Intro from Wes

Extra pressures and working arrangements in our reserves team brought by Covid19 has made fitting in some regular blog writing time tricky. So we are delighted to have had an offer from Martin to help us out. We often bump into him (if you can still bump into people from 2m away!?) at the reserves, searching for the best light or telling tales of godwits escaping peregrines or impromptu starling murmurations. We love his posts that pop up on social media - not just the stunning photos - but the way he describes the experience of enjoying his wildlife encounters, often 'through the lens'.

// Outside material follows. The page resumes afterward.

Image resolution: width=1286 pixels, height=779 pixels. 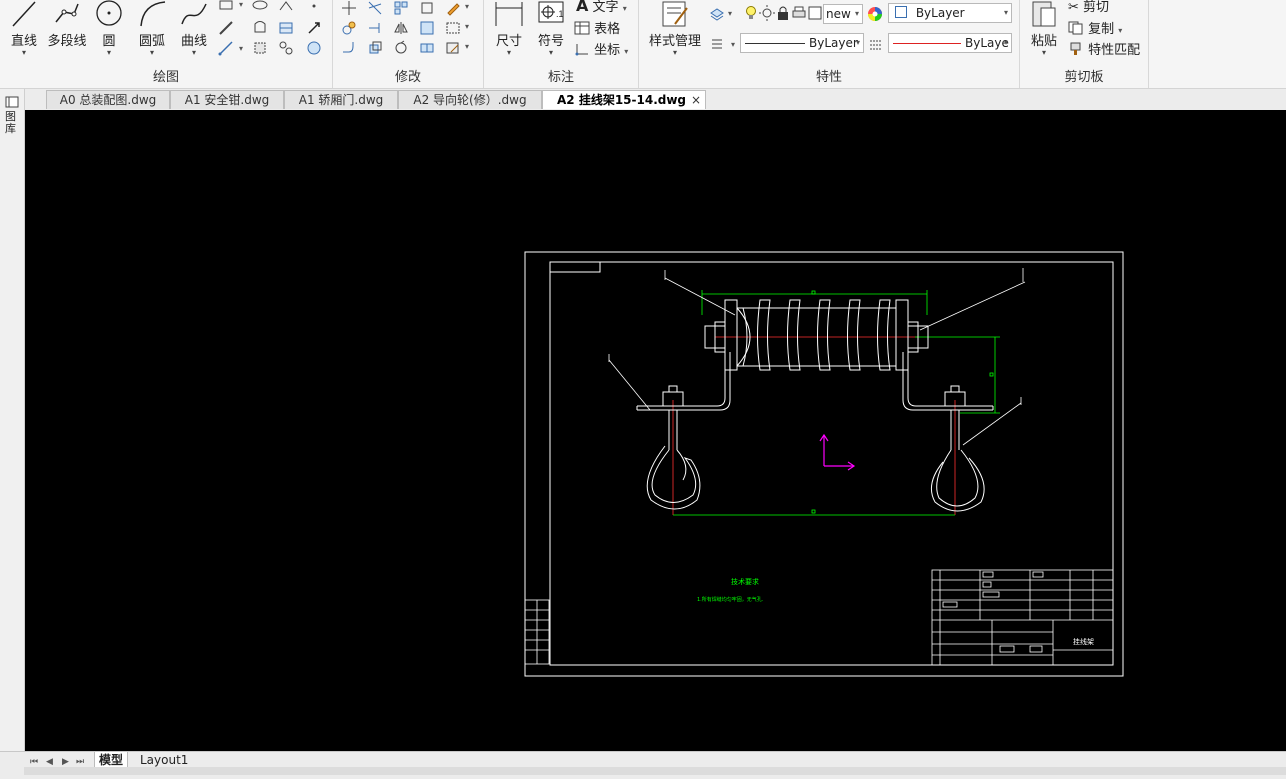 I want to click on brush-icon, so click(x=1076, y=48).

This week is an introduction, we can't wait to see what images and musing come our way in the coming months:  

Hello,

My name is Martin Campbell and I have been requested to do a regular post to the RSPB website/community.

I have been interested in birds for as long as I can remember, from the days of primary school, roaming the County Durham countryside looking or Herons, Kingfishers, Treecreepers, Yellowhammers and the like.

Sitting on the fence - Merlin at Marshside 

At around the age of 18-20, I did several stints of voluntary wardening at RSPB reserves including Leighton Moss, Coombes Valley and Insh Marshes. Then work got in the way, though during my 36 years as a primary school teacher, I did a lot of nature-based work with children, often using my own photographs. In recent years, this included the RSPB’s Big Schools Birdwatch.

Cattle egret in flight - Marshside

I am now three years retired and have loved having the time to spend on nature photography. Since lockdown, my link with RSPB Marshside has flourished as it’s one of my nearest open spaces. I am currently posting regularly on Facebook (West Lancashire Nature Notes) and this is definitely raising the profile of the reserve.

  

Hare in the grass - Marshside 

Hopefully my photographs will highlight how underrated this place can be as a nature reserve.